AIBU to ask the mum if everything is ok at home & mention Rose's behaviour in a gentle & considerate way?
Everyone has jumped straight into invite/not invite and ignored the actual AIBU. No, OP, that wouldn't be unreasonable, it would be kind - it would be you trying to actually understand what's going on and address it rather than make a snap decision one way or another. If something is going on at home, is that something you can talk to your daughter about? Are there ways you and Rose's mum can help the girls work through their issues? Are there strategies Rose's mum uses at home? Etc.
Would anyone here invite a colleague that was horrible to them to their birthday celebration so as no to exclude them if you weren't inviting everyone from work anyway?

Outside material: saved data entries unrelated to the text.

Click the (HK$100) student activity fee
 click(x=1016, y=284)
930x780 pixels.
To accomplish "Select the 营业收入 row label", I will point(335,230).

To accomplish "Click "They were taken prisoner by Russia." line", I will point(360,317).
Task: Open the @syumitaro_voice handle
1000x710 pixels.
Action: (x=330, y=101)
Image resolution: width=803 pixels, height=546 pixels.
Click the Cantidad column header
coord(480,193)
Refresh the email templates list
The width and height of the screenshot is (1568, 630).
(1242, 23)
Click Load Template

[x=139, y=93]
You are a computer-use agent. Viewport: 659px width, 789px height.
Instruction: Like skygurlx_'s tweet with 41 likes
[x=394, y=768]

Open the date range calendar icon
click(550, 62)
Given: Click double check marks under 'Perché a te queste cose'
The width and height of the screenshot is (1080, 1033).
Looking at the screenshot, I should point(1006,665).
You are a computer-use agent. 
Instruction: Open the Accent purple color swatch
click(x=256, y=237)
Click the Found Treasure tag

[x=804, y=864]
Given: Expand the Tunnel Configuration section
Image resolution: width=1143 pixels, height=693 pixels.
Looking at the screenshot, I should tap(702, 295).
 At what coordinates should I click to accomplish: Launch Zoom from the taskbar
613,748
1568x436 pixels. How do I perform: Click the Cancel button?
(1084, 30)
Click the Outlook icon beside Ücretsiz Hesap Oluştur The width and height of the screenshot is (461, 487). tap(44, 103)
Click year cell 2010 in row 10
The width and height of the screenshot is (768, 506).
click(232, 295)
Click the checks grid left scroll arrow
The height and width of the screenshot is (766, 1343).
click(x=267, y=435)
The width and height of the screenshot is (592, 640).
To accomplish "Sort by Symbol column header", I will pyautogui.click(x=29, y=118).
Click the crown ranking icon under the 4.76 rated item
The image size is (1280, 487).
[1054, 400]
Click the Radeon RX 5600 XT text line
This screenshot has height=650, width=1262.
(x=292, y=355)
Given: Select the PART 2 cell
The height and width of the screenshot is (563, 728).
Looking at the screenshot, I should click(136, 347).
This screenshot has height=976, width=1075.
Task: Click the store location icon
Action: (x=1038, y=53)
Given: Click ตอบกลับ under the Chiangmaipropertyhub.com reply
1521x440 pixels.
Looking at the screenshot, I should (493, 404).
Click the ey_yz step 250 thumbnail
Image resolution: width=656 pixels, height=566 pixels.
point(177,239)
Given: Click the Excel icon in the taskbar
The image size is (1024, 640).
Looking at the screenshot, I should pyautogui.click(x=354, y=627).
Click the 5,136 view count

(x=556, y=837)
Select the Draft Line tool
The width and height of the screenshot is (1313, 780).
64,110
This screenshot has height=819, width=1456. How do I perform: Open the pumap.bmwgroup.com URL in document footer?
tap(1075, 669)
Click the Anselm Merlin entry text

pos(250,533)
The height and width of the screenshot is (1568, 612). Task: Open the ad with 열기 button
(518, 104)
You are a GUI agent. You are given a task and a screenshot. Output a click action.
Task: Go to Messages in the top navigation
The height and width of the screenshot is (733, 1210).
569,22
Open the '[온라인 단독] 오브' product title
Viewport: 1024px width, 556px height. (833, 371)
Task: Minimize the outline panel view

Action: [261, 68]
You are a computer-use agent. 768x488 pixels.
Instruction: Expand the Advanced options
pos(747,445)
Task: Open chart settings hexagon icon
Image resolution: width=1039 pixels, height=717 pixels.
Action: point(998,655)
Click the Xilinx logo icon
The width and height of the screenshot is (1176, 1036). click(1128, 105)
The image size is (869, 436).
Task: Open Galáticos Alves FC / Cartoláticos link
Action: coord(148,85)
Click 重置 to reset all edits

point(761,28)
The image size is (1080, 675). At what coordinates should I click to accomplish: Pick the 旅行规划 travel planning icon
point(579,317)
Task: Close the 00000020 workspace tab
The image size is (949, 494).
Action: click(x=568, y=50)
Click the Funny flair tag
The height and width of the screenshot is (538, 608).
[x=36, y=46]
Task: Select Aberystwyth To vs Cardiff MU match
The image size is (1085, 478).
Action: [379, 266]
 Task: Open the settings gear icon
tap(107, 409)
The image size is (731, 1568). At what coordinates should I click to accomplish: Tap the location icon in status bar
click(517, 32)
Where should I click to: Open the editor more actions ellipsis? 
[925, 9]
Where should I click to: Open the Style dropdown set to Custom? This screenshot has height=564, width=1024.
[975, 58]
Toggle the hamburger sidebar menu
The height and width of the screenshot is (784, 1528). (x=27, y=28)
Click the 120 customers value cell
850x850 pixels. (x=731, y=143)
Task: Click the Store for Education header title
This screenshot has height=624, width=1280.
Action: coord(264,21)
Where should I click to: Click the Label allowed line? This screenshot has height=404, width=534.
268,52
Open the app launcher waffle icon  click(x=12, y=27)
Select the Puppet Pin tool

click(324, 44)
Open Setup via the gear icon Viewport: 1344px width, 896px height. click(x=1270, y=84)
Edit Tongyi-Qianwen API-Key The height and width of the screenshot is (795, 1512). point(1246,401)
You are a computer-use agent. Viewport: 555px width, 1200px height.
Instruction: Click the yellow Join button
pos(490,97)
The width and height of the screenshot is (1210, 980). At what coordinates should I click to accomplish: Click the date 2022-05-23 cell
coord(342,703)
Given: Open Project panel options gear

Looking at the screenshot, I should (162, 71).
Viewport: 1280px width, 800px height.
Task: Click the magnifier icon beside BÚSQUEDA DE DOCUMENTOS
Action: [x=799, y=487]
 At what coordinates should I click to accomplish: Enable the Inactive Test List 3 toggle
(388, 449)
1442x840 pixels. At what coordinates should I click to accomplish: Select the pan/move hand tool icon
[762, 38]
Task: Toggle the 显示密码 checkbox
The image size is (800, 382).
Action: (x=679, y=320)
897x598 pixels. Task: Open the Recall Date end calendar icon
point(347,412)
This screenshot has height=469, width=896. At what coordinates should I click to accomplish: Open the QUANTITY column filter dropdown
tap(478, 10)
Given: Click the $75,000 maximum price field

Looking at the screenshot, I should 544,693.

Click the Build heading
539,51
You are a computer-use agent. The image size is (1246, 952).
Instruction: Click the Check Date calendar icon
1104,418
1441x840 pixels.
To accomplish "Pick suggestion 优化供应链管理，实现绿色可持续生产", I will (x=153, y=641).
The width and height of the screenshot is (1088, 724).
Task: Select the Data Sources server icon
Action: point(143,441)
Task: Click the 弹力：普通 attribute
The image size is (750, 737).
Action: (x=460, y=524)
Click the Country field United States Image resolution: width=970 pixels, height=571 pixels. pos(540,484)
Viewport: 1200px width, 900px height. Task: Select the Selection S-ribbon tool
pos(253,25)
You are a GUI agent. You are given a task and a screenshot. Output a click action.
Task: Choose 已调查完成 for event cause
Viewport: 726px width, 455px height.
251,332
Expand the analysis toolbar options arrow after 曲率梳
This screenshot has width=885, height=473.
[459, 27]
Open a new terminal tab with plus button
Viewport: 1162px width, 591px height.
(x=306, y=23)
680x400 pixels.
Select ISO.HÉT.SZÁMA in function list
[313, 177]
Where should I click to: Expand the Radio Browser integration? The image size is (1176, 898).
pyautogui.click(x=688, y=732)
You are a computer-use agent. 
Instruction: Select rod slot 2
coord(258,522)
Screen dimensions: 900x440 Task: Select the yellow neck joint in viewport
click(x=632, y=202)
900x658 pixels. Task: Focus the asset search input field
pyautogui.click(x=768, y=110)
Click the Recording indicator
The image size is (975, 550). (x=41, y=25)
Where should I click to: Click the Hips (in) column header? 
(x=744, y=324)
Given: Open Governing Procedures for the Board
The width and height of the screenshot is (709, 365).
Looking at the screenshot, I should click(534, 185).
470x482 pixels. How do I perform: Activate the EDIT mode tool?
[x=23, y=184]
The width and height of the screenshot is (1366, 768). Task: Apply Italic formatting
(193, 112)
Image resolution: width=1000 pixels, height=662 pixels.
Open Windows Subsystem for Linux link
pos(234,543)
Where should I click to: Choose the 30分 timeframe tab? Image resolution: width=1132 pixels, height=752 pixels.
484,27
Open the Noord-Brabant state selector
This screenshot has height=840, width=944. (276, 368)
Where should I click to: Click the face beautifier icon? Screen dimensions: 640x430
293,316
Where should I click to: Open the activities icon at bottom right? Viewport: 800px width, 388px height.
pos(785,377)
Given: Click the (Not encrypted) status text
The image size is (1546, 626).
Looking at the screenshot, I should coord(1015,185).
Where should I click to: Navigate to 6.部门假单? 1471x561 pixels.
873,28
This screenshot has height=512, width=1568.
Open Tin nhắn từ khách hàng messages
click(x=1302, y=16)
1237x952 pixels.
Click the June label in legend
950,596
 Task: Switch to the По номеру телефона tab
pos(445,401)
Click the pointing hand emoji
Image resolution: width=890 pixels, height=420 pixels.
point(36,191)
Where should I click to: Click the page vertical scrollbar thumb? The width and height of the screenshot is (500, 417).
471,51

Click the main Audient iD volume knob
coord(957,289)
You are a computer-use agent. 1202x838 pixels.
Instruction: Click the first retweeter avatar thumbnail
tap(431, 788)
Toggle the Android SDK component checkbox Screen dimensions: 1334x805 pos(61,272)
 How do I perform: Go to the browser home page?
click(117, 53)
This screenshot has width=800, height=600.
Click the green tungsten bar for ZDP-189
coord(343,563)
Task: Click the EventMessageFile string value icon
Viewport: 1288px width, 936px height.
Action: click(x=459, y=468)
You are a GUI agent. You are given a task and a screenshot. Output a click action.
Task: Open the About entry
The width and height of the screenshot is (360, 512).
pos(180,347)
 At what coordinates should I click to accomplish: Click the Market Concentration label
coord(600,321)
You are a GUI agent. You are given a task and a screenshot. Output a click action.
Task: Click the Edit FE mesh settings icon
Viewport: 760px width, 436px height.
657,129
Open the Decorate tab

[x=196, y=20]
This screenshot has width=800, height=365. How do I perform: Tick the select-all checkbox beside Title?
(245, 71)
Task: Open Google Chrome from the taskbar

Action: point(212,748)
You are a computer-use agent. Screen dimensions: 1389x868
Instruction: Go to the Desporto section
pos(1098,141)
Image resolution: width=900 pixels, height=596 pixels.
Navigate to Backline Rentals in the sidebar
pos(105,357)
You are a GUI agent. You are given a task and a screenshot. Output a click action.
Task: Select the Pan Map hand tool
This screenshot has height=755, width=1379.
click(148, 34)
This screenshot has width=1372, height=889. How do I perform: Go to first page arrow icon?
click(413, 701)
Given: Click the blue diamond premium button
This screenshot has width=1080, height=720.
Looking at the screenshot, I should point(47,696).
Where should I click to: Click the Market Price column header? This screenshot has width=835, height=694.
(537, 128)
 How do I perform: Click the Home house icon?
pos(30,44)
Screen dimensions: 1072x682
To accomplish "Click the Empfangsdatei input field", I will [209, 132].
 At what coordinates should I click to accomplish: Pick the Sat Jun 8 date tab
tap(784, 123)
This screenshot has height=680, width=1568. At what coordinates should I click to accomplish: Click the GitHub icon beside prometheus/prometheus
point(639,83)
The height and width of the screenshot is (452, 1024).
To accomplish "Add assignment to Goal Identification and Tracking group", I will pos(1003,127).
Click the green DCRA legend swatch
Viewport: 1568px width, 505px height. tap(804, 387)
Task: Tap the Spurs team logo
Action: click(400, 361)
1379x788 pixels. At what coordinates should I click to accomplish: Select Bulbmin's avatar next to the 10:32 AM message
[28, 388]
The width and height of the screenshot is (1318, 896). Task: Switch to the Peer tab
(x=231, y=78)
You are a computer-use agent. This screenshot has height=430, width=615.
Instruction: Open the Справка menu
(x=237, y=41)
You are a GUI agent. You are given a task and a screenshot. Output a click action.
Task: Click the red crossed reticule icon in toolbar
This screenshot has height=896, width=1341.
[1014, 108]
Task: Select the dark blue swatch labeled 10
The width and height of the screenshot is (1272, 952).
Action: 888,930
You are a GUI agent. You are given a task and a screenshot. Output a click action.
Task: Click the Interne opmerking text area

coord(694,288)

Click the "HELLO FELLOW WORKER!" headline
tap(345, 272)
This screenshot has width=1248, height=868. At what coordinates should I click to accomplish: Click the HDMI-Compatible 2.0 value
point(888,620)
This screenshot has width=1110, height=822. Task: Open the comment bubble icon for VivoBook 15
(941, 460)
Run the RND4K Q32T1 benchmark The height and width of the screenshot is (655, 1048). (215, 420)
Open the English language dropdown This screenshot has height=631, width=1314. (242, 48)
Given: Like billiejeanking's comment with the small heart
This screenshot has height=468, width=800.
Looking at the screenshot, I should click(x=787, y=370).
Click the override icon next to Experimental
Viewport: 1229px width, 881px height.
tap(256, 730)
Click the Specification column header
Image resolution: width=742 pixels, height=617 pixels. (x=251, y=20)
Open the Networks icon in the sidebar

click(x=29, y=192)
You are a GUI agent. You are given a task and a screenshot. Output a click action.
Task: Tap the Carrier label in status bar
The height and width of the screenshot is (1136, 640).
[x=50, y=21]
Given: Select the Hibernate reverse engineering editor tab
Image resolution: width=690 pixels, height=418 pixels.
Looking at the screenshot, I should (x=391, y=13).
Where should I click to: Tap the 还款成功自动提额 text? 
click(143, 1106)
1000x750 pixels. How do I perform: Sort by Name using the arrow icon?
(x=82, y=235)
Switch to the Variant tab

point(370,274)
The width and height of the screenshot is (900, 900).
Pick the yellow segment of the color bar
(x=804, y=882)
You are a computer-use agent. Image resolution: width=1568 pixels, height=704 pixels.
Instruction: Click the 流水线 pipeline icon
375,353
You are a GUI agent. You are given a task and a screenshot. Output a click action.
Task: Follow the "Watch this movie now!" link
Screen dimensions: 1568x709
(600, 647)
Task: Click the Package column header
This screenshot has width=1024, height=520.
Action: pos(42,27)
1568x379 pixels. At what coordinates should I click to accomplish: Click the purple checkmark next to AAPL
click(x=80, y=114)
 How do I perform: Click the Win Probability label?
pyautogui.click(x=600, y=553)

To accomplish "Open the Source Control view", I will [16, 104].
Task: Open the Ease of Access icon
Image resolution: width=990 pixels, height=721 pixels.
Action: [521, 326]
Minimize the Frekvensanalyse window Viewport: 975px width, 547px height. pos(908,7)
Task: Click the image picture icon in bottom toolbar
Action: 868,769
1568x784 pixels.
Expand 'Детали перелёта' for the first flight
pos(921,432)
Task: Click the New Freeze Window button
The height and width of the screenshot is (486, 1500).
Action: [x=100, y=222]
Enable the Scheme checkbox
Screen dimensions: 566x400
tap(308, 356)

No. But if someone I had been close friends with for half my life was going through some shit and behaving a bit erratically, I wouldn't invite all my work friends except them to 'punish' them. And I certainly wouldn't abandon the friendship after less than two months of erratic behaviour.
I would however think of ways to protect myself - not going somewhere with alcohol, asking my other friends to support me if things went a bit tits up, maybe going to the cinema or something where there were limited chances for her to be hurtful.
Ditto this party. I honestly don't know if you should invite this girl or not OP. But I do know that if you DO invite her, your first priority should be to make sure she doesn't have any opportunity to hurt the other kids - whether that's through distraction, distraction, distraction, or having her mum there, or making sure there are enough adults to supervise the kids really hard or whatever. I think teaching empathy is important, but I absolutely agree with other posters that that doesn't mean your daughter and her friends are a punchbag, and I think you can model that by stamping on any inappropriate behaviour at the party HARD.